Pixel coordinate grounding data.
※

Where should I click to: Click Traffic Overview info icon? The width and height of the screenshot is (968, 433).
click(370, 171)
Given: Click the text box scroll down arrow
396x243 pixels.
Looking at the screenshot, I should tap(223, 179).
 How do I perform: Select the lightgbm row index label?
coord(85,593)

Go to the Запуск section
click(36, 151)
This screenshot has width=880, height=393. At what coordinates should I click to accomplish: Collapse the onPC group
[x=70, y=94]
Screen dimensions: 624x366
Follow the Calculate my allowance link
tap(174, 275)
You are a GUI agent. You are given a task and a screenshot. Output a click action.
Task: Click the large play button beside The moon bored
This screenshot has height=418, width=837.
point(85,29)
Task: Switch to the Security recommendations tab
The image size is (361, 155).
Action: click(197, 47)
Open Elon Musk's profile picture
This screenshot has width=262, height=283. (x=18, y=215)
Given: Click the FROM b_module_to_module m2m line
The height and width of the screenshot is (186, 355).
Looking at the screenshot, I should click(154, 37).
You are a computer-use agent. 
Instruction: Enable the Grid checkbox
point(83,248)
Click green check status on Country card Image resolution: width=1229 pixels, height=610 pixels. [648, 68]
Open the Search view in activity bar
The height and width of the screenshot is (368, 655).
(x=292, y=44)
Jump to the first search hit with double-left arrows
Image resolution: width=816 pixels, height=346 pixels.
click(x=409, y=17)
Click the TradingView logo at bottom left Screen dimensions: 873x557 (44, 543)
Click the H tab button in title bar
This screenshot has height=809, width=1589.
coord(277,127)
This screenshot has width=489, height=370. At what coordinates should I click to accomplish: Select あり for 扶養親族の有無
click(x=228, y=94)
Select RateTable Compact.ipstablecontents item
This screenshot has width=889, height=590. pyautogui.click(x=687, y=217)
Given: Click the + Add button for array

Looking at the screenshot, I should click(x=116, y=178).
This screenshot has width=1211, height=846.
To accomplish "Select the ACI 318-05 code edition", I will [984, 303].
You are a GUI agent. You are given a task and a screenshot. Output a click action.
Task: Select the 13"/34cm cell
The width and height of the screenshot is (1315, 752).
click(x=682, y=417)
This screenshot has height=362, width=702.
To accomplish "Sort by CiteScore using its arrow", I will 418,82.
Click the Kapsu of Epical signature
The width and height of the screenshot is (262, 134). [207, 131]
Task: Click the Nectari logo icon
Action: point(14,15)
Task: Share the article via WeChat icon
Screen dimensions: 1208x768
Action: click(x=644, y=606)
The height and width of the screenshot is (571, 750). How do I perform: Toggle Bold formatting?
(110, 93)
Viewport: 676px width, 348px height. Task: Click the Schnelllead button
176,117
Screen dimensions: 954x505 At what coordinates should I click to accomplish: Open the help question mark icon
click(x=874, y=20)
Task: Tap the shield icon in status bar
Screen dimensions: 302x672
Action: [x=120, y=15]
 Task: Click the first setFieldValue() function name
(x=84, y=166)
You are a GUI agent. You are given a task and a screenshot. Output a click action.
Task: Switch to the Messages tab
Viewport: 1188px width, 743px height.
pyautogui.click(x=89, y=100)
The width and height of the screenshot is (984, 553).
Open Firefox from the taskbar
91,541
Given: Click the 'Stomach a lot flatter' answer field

※

Exercise prompt.
Exactly reproduce the lines from the one containing "Task: Click the first" through the end of the records, and only those lines.

Solution below.
 Task: Click the first setFieldValue() function name
(x=84, y=166)
You are a GUI agent. You are given a task and a screenshot. Output a click action.
Task: Switch to the Messages tab
Viewport: 1188px width, 743px height.
pyautogui.click(x=89, y=100)
The width and height of the screenshot is (984, 553).
Open Firefox from the taskbar
91,541
Given: Click the 'Stomach a lot flatter' answer field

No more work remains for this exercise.